Click for video about practicing lack of effort.
Feedback is essential for learning and performance.
Researchers are increasingly finding that feedback has many boundary conditions: It is not as simple as either-you-get feedback-or-you-do not. The style and content of feedback is also important. For example, Carol Dweck (1975) found that, following failure, many students profited when teachers commented that the students did not seem to be trying hard enough. Those students —especially the ones who anguished over their failure— improved even more after they practiced the same explanation for failure: “I didn’t put out enough effort.” Dweck’s reasoning was that effort explanations are readily changeable; decisions about how much effort to expend are under personal control. By comparison, explanations that rely on more stable reasons —such as “I am not good at this”— are beyond personal control. If a student blames failure on lack of ability, then there is nothing much to do about it. Unfortunately, attributions for failure, practiced again and again, become self-fulfilling prophecies. After several years of practice, unwittingly reinforced by teachers’ hints about ability, student attributions for failure become resistant to change.

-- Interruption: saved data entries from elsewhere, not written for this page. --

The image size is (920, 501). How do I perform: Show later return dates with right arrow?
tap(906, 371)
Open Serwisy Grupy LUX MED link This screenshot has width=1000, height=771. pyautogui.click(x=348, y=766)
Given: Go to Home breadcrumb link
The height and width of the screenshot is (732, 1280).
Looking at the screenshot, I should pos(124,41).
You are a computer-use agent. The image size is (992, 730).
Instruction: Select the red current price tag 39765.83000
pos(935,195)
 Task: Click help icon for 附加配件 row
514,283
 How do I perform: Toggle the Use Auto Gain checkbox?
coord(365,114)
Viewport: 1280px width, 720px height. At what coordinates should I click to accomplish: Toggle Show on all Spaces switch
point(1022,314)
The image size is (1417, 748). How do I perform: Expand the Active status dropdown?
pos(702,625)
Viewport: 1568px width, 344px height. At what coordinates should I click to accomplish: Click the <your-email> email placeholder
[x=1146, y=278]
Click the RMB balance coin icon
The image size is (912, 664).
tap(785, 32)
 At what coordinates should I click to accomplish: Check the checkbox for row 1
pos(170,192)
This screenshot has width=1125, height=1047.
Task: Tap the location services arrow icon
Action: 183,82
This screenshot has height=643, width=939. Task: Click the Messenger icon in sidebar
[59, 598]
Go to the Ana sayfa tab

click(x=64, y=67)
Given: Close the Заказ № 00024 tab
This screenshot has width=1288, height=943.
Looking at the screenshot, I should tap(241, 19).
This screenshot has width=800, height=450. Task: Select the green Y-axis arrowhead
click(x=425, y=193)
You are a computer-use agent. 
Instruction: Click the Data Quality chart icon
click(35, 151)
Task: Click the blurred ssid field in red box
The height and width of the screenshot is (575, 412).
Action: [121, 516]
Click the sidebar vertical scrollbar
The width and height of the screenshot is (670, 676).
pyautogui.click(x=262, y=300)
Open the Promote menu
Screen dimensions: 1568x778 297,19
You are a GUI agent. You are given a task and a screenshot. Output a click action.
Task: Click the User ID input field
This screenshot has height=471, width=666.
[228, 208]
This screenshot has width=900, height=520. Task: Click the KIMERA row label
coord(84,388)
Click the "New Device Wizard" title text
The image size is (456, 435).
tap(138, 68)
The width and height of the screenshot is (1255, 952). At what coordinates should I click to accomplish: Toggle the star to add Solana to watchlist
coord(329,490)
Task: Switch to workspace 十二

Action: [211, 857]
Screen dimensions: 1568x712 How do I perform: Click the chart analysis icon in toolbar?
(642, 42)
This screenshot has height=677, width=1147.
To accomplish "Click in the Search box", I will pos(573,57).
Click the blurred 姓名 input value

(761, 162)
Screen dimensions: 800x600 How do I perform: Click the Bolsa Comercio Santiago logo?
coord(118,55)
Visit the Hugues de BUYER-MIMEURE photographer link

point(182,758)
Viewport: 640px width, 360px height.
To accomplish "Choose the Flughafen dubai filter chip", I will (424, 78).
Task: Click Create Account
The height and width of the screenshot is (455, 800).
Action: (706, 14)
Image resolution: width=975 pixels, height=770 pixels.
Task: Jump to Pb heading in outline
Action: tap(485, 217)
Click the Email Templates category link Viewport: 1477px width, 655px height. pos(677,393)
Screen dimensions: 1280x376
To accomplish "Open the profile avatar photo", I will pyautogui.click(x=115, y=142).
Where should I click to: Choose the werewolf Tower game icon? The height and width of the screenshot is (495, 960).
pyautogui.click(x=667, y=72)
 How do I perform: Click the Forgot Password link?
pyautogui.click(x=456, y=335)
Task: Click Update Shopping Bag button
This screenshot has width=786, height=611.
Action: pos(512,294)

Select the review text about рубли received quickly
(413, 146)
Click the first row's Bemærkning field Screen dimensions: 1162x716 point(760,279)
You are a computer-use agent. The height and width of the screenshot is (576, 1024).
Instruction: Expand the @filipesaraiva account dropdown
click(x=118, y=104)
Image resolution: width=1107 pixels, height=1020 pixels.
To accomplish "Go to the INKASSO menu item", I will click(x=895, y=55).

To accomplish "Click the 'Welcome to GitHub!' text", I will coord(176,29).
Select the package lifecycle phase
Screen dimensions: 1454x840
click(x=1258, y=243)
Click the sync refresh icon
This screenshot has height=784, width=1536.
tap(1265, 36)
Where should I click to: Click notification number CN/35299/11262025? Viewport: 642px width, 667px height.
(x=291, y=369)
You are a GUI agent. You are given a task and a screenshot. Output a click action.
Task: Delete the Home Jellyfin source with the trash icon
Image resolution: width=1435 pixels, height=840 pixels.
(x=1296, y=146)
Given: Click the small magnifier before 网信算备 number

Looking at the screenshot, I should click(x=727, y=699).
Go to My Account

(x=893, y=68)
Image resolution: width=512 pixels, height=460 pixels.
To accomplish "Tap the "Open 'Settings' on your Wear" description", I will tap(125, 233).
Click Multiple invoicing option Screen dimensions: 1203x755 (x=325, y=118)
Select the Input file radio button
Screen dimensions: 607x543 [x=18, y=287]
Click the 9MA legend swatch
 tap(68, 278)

Dale Schunk (1984) showed that successful students who received feedback complimenting their skills (as discussed in the previous section), rather than solely focusing on their effort, developed higher self-efficacy and learning. So skill attributions for success seems to result in higher expectation for future skill development, whereas simple effort attributions may prompt students to question their competence since they apparently need to work hard to succeed. In short, the Dweck and Schunk studies suggest this feedback pattern: Encourage students to use effort as an explanation for failure, and the skills they have developed as an explanation for success.
Do not attribute poor performance to lack of ability and caution parents to avoid it as well. You have probably heard parents make statements such as “I was never very good at math, and my son is just like me” or “I had to work so hard in science, and my daughter is the same way.” Such statements set the stage for low self-efficacy. When students do not do well, a combination of modeling and goal setting techniques (discussed in future sections) can be implemented along with friendly encouragement to “try harder.”
Keep in mind…
- Help students practice lack-of-effort explanations when they perform poorly, while drawing attention to the skills they have. You might say, “You know how to use a ruler, but you need to be more careful reading the numbers.”